— Verilen Metin —
◇ ◇ ◇ ◇ ◇ ◇ ◇
LAVROV’DAN ÇAVUŞOĞLU’NA TELEFON: ÇALIŞMAYA DEVAM
Dışişleri Bakanı Mevlüt Çavuşoğlu ve Rusya Dışişleri Bakanı Sergey Lavrov telefonda görüştü, Astana’daki gelişmeler ele alındı. Lavrov’un talebiyle gerçekleşen görüşmede, ateşkesi pekiştirmek için için tarafların doğrudan temas kurmasının önemine vurgu yapıldı. Rusya Dışişleri Bakanlığı’nın görüşmeye ilişkin açıklamasında şu ifadeler yer alıyor: “Bakanlar, bu temasların Suriye’yi barışa kavuşturma yönünde tek yöntem olduğunu açıkladı. Cenevre’deki Suriye görüşmelerine hazırlamak ve Astana görüşmesini başarılı bir şekilde sona erdirmek için görüşmelerin katılımcıları ile çalışmaya devam edilecek.
RUSYA’DAN ESAD’A ATEŞKES UYARISI
Rusya, Esad rejimine ateşkese uymaları gerektiğini iletti. Rusya’nın Suriye’deki ateşkes gözlem merkezinde görevli üst düzeyli bir yetkili, Rus Ria-Novosti ajansına yaptığı açıklamada, rejim güçlerinin periyodik ateşkes ihlallerinden endişe duyduklarını söyledi. İsmi açıklanmayan yetkili, rejim güçlerine bazı komutanlarının ateşkes anlaşmasına uyması gerektiğinin ‘sert bir şekilde’ iletildiğini aktardı. Suriye’de Türkiye ve Rusya’nın garantörlüğünde 30 Aralık’ta sağlanan ateşkeste günde ortalama 6 ihlal tespit edildiği belirtildi.
YPG: ALINAN KARARLARA UYMAYACAĞIZ
Terör örgütü PKK’nın Suriye’deki uzantısı PYD/YPG Astana’da kabul edilecek kararlara uymayacağını açıkladı. “Astana’daki konferansın sonucu olacak hiçbir karara uymayacağız” şeklinde açıklama yapan YPG, Astana zirvesine katılan tarafların Suriye krizinin bir parçası olduklarını öne sürerek, toplantıda alınacak kararlara Suriye halkının ihtiyacı olmadığını iddia etti. YPG, ülkedeki krizin çözümü için tüm halk mezheplerin katılımıyla bir toplantı yapılması gerektiğini savundu.
◇ ◇ ◇ ◇ ◇ ◇ ◇
— Yapılacak İşlemler —
A. Astana görüşmelerine ilişkin haber metnine göre Suriye'de Türkiye ve Rusya'nın garantörlüğünde ateşkes hangi tarihte sağlanmıştır?
B. Astana görüşmelerine ilişkin haber metnini, son cümlesinden sonra gelecek şekilde sürdürünüz.
Bu çalışmada listenin kullanılmasına gerek yoktur.

— Veri Bölümü —
◇ ◇ ◇ ◇ ◇ ◇ ◇
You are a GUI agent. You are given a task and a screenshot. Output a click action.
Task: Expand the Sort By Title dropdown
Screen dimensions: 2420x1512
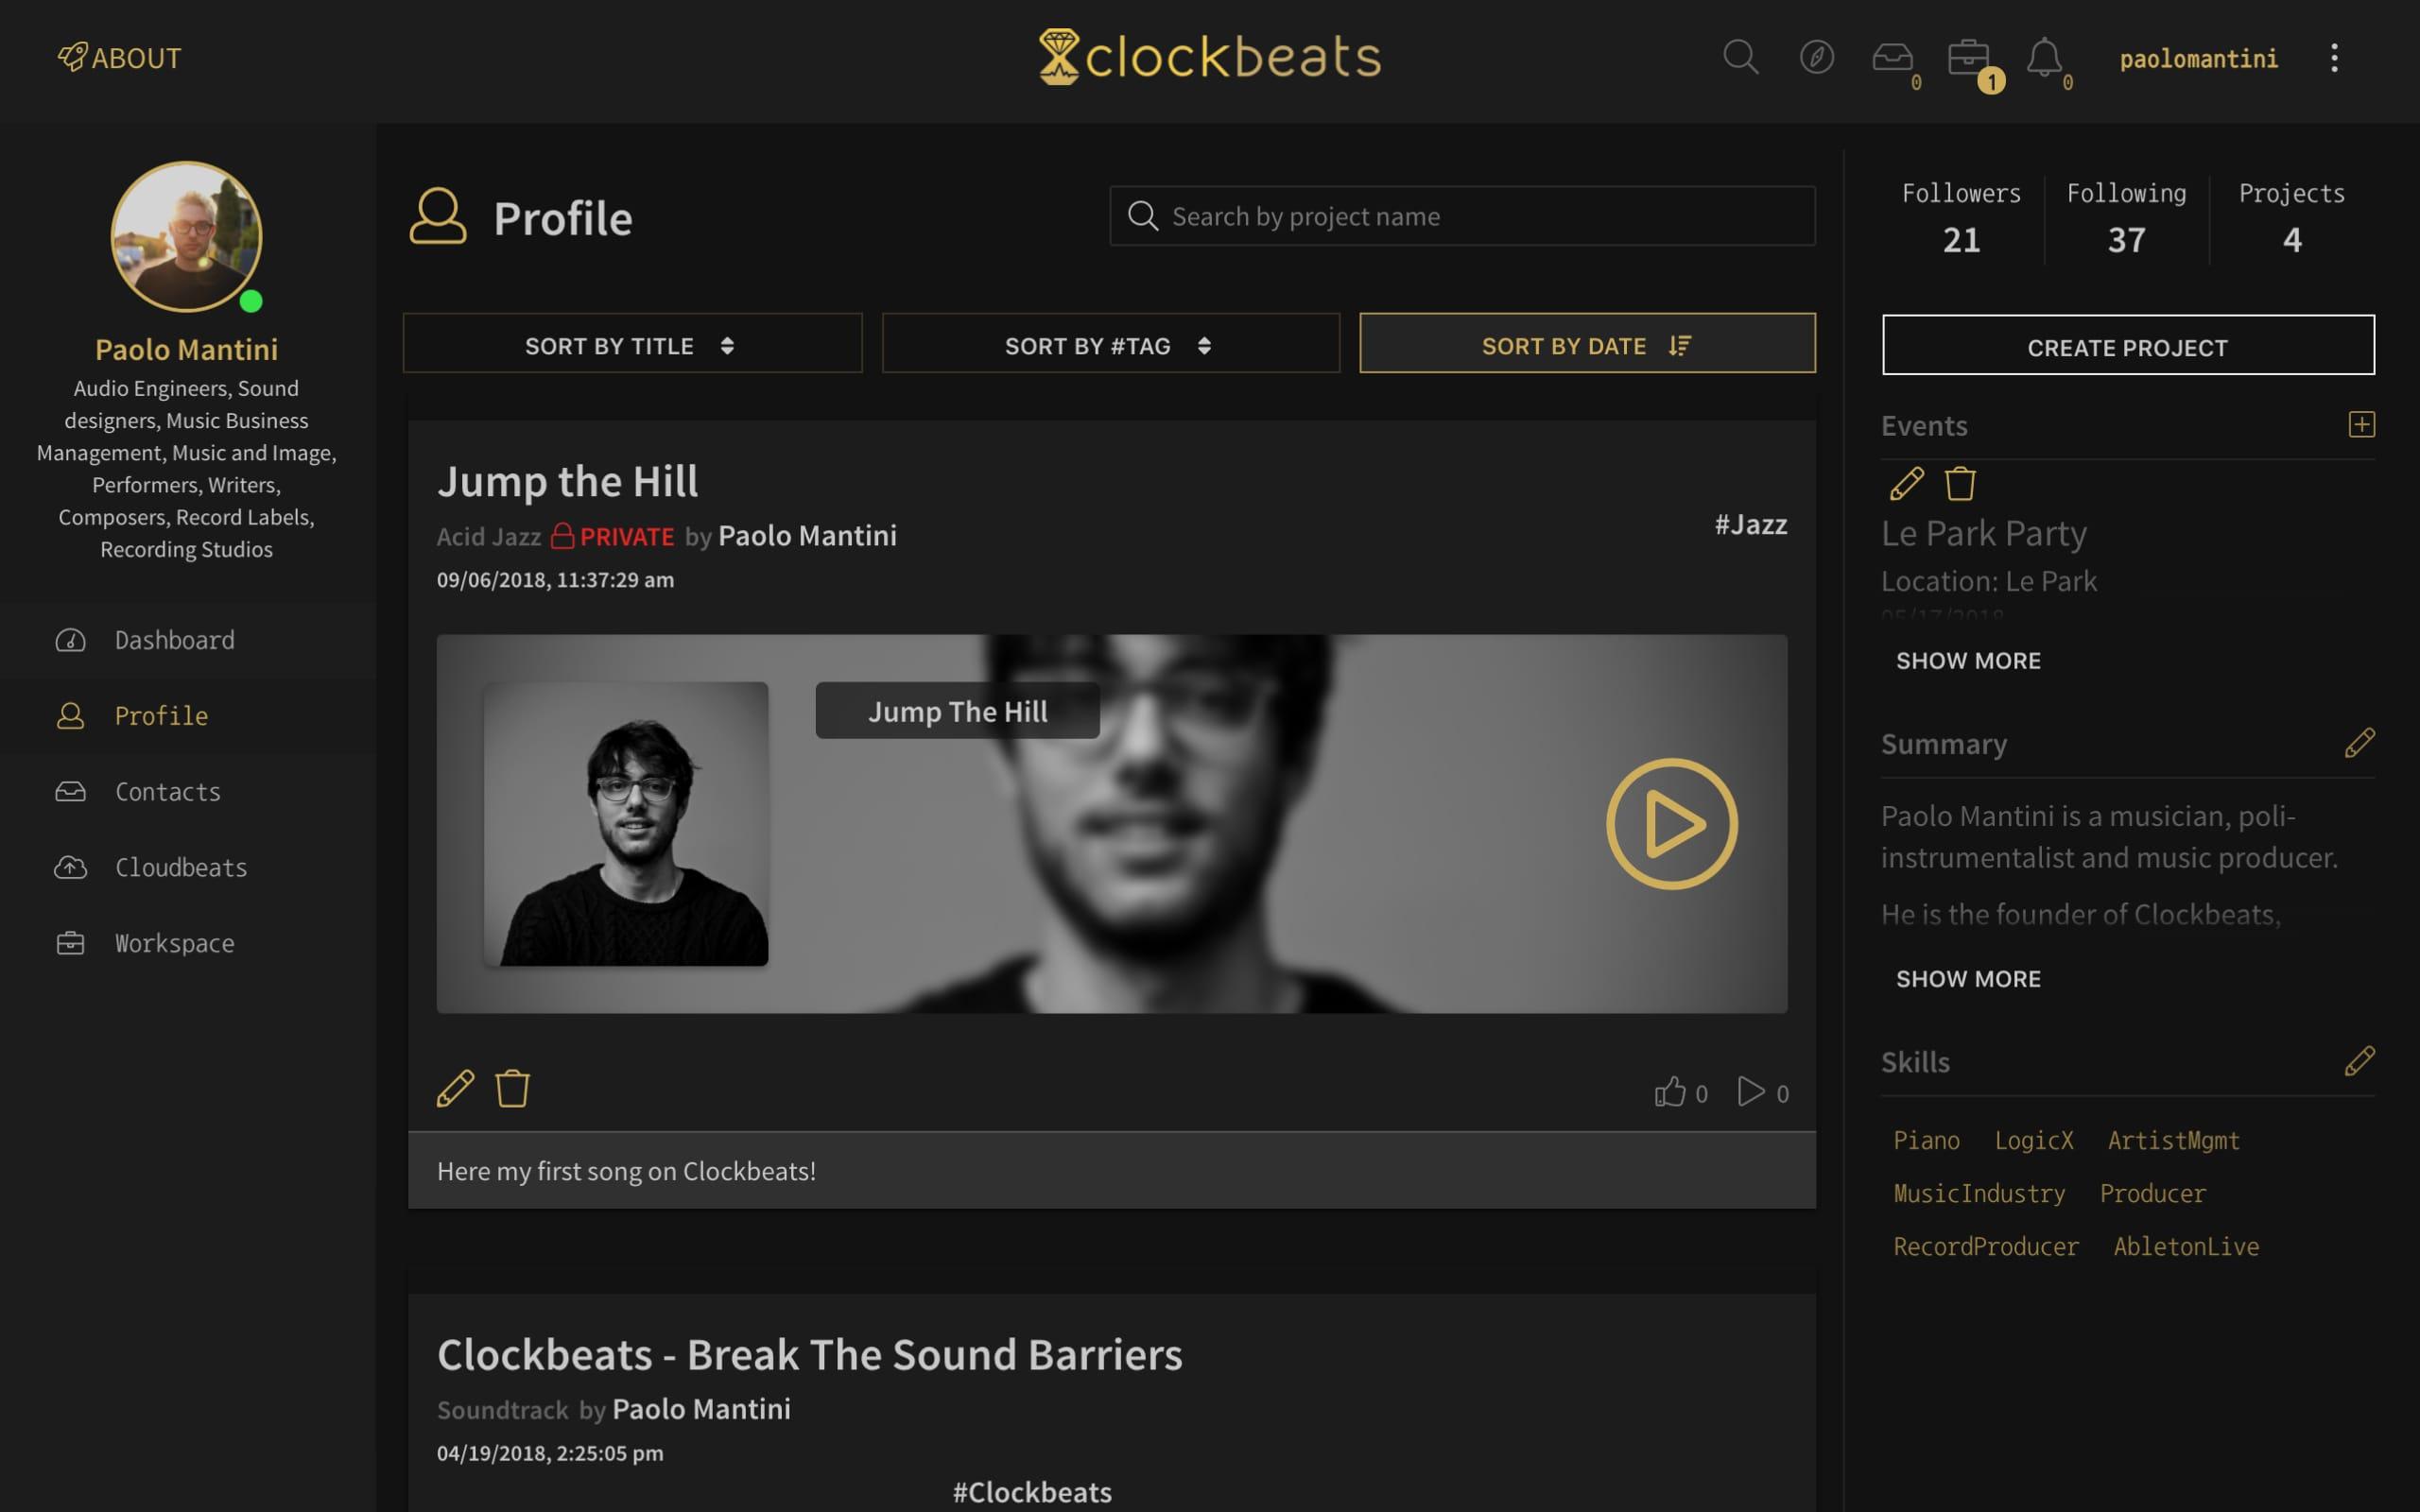pyautogui.click(x=631, y=344)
◇ ◇ ◇ ◇ ◇ ◇ ◇
— Yazılı Yanıtlar —
A. 30 Aralık'ta.

B.
REJİM: NİHAYET BİR BELGEMİZ OLDU
Şam rejiminin temsilcisi Beşşar El Caferi, görüşmelerin başarılı olduğunu ve mutabakatın sağlandığını söyledi. Barış görüşmeleri sonucunda Türkiye, Rusya ve İran’ın yayınladığı ortak bildiriyi değerlendiren Caferi “Nihayet herkesin üzerinde uzlaştığı, mutabakata dayalı bir belgemiz oldu” açıklamasında bulundu.
MUHALİFLER ÇIKAN SONUÇTAN MEMNUN DEĞİL
Muhalefet heyetinin başkanı ve İslam Ordusu grubunun liderlerinden Muhammed Alluş, “Tüm tarafları ateşkese uymaya çağırıyoruz” dedi. Yabancı grupların ülkeden çıkarılmasını isteyen Alluş, garantör ülkeleri ve BM’yi ateşkesi ihlal eden tarafa yaptırım uygulamaya çağırdı. Reuters’e göre ise ismi açıklanmayan muhalif bir delege, bildirinin muhalif grupları memnun etmediğini söyledi.
TARAFLAR NE İSTİYOR?
MUHALİFLER
* Rejimin ateşkes ihlalleri durmalı. Yoksa müzakereler ilerlemez.
* Abluka altındaki bölgelere insani yardım ulaşmalı. Siyasi tutuklular serbest kalmalı.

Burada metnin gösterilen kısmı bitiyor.